Ancient rock carvings on the island, believed to date back to the Bronze Age (around 1500–700 BC), were discovered in the 1960s. They have been listed as declared monuments of Hong Kong since 1979. These may be viewed on a spur-track on the track that runs between the main harbour (Tai Wan), and the lighthouse.

A Tin Hau Temple is located on Po Toi, facing the bay of Tai Wan (大灣). While its construction date is unknown, it is documented that the temple was renovated in 1893.

Mo's Old House, or the "Deserted Mansion of Family Mo" (巫氏廢宅), usually referred to as the "Haunted House", is a popular venue of "adventure" for the young visitors. The existing house was built in the 1930s at Chang Shek Pai and has fallen into ruins.

There is a lighthouse on Po Toi also known as Nam Kok Tsui Lighthouse.

==Education==
Po Toi Island is in Primary One Admission (POA) School Net 96, which contains a single aided school, Northern Lamma School on Lamma Island; no government primary schools are in this net.

==Culture==
Festivals in Po Toi centre around the local Tin Hau Temple. During festivities, a temporary bamboo and sheet metal structure is erected near the temple to host Cantonese Opera performances.

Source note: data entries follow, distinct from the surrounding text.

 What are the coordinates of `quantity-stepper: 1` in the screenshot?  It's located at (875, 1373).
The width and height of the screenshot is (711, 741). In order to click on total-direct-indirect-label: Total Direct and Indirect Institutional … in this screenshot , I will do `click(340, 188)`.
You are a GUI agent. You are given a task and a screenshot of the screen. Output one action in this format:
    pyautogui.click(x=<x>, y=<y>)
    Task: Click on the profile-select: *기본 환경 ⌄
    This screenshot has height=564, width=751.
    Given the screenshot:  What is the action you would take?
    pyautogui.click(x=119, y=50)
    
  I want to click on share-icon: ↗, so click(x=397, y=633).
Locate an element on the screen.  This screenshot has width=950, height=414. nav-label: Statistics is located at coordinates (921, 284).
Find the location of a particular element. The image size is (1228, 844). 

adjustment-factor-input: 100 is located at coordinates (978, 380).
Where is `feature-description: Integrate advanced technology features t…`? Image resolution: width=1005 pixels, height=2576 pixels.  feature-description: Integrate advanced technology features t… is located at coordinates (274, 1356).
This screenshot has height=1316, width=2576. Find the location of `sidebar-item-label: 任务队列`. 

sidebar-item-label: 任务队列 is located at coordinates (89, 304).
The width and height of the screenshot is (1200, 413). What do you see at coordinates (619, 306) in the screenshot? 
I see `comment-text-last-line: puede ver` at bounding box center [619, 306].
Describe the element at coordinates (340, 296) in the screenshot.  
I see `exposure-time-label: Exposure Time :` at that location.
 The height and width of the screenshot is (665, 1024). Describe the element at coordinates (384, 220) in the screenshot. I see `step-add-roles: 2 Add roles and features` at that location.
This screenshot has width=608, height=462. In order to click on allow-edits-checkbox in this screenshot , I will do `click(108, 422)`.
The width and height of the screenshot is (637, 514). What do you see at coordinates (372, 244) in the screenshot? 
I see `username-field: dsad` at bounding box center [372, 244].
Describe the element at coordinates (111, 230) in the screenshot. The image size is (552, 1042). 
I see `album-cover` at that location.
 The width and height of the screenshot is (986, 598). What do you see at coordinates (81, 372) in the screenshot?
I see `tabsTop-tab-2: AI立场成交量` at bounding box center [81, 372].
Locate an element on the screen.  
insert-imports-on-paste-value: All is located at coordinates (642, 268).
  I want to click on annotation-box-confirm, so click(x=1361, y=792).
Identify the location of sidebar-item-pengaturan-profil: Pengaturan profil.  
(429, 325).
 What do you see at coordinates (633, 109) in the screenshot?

On the 23rd day of the third lunar month, the local temple observes the annual Tin Hau Festival.

Every three years, between the 15th and 19th days of the first lunar month, Po Toi Island hosts a Jiao festival.

==Transport==
The island is accessible by kai-to or water taxi. Tsui Wah Ferry provides scheduled ferry services connecting Po Toi Island with Aberdeen and Stanley.

==In fiction==
The climax of John le Carré's novel The Honourable Schoolboy (the second in the 'Karla trilogy', featuring George Smiley) takes place on Po Toi.